After the 1980 movie, two television series, a couple of off-off-Broadway musicals and a reality TV competition all sharing the same four-letter name, we get screenwriter Allison Burnett’s interpretation, a hodgepodge of character types and iconic scenes that never stray too far from the familiar, but just enough to be completely annoying.

Subway Suicide Fakeout? Yep, except now the jilted dancer’s a guy.

Sleazy Screen Test Moment? Check! Only this time, there’s not an ounce of the heartbreak or humiliation that Irene Cara’s Coco endured 30 years ago.

Spontaneous Lunchroom Musical Number? Amateur Night Where a Student Wows the Crowd? Endless Opening Audition Montage? Yes, yes, yes.

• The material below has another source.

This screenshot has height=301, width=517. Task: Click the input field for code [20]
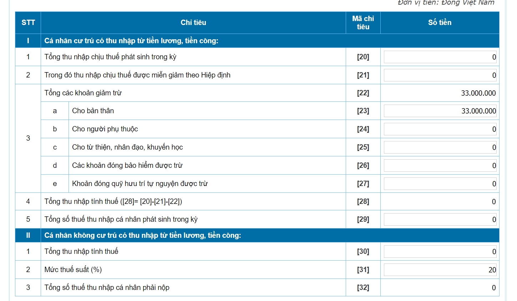[440, 57]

In fact, rather than creating an entirely new chapter in the fictional history of the real-life Fiorello H. LaGuardia High School of Music & Art and Performing Arts in New York, Burnett delivers cinematic sloppy seconds. Where Fame 1.0 came across as progressive and inspiring, this version is downright conservative and old-fashioned.

It all makes me wonder if "Allison Burnett" is a pseudonym behind which an Ann Coulter or Sarah Palin is hiding in order to secretly push her anti-gay propaganda. I mean, short of spooning between Liza with a Z and Barbra with a Nose, what could be gayer than a movie about a performing arts high school?

Yet save for a mockable audition scene of a boy flamboyantly singing "All That Jazz" from Chicago and a male dancer whose apparent gayness is never confirmed, this is about as straight as a basket of Hooters hot wings. Even a scene set inside legendary Lucky Cheng’s only shows a female impersonator for a split second in the background.

Rather than jump on the Conspiracy Theory Express, though, perhaps gay plotlines aren’t as controversial or groundbreaking as they used to be. Maybe treating gay characters and drag-queen restaurants matter-of-factly is, in truth, more progressive. But that’s probably giving too much credit to what feels like a concentrated effort to avoid any meaningful representation of homosexuality.

But let’s not get off track. With few exceptions, there’s nothing redeeming about this Fame, even without comparing it to the 1980 version (which I watched for the first time the night before the remake screened, so I don’t have some soft spot for the original).

A faculty of Must-See TV vets (Kelsey Grammer, Megan Mullally, Bebe Neuwirth) can’t provide enough wattage to save this dim production. Even Debbie Allen, an original cast member reincarnating as the school’s principal (but not playing the same character) to milk the franchise for one last hurrah, does nothing but fulfill every remake’s unwritten obligation to remind nostalgic fans of the usually superior original. Like Didi Conn’s return as Frenchy in Grease 2, Allen’s appearance just makes us sad for her.

There are breakout performances among the unknown cast of students. Andrew Shue look-alike Asher Book sings in a heart-melting tenor with boy-next-door charm, and Kherington Payne dances her two-tone-tights ass off.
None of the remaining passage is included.